• _EXERCISE GOAL_:
All lines in the data bearing the string "This" should be identified and copied.

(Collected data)

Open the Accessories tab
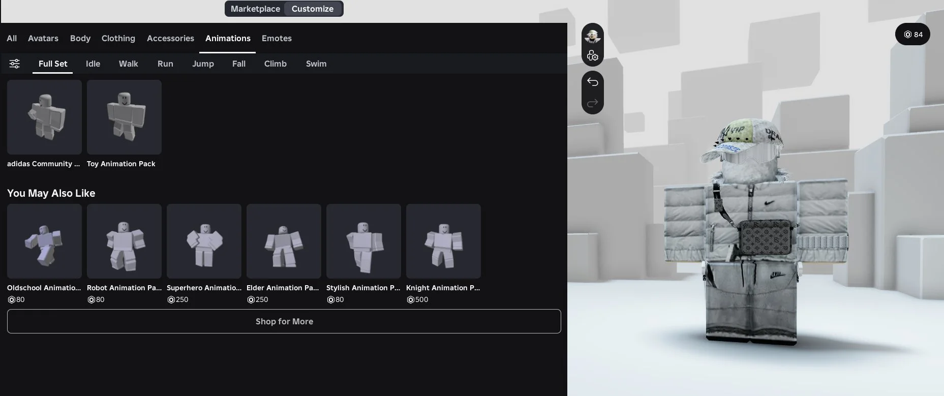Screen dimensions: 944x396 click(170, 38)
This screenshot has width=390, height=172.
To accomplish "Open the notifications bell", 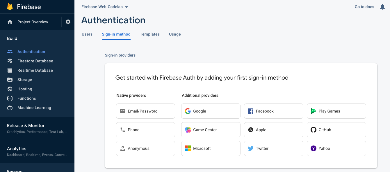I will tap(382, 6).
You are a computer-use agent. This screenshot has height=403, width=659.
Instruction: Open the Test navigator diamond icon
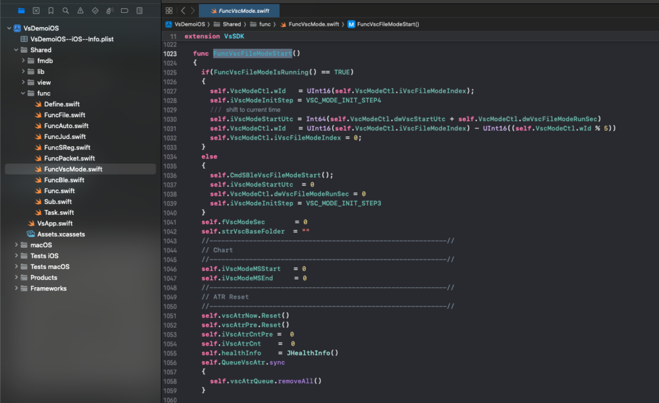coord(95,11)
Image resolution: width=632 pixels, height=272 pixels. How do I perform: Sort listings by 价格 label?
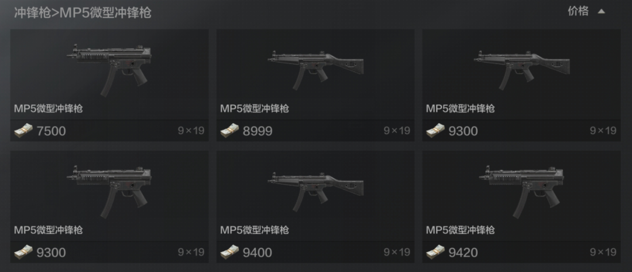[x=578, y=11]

* * *

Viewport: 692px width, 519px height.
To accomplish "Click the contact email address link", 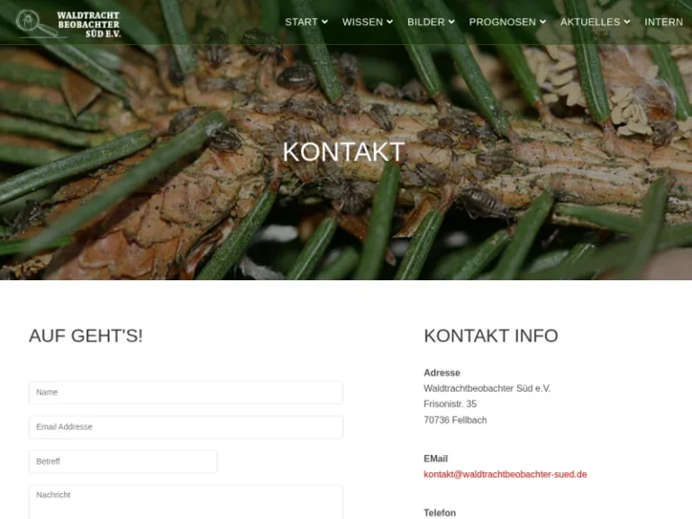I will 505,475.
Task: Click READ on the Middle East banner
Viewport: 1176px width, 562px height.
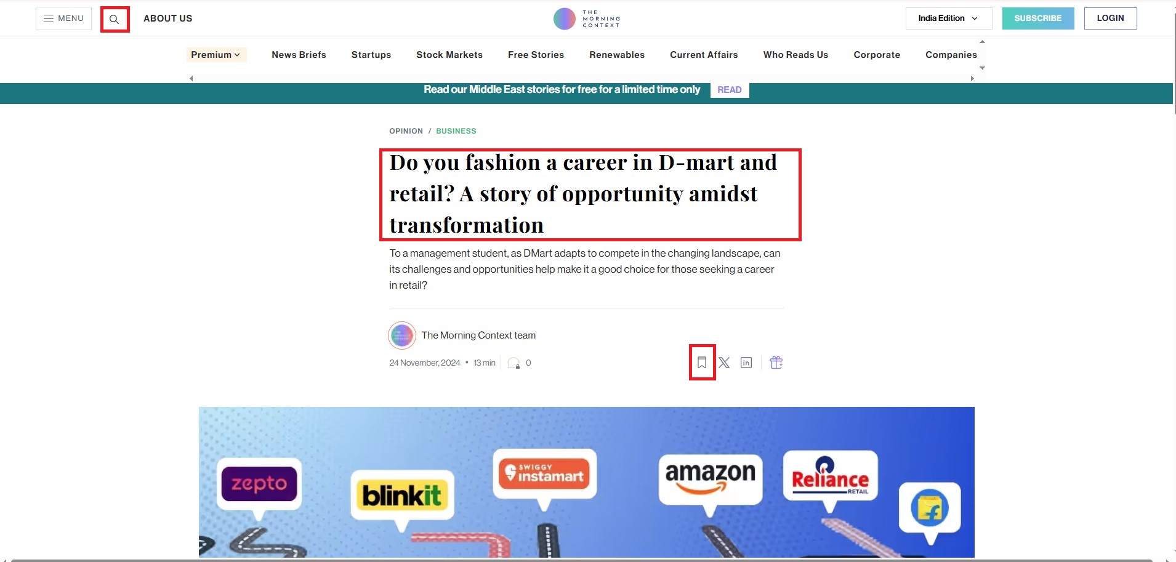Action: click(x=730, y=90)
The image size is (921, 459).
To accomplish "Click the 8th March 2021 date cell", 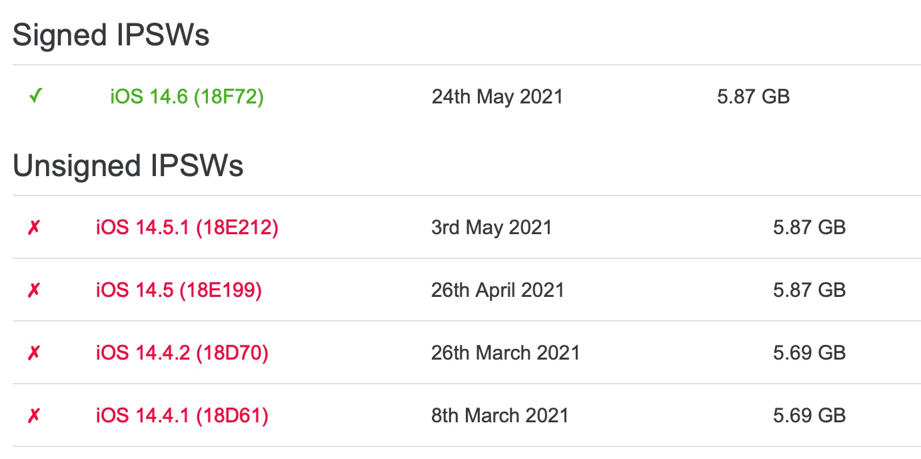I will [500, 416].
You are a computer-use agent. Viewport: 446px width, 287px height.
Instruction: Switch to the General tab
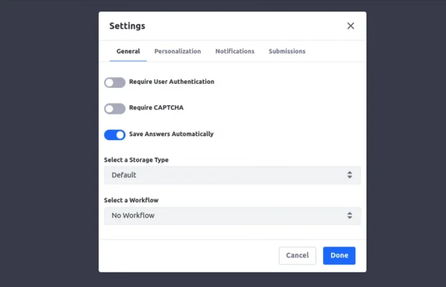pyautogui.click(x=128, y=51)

• _ANSWER FOR THE TASK_:
This screenshot has width=390, height=172.
You are a computer-use agent. This screenshot has height=403, width=659.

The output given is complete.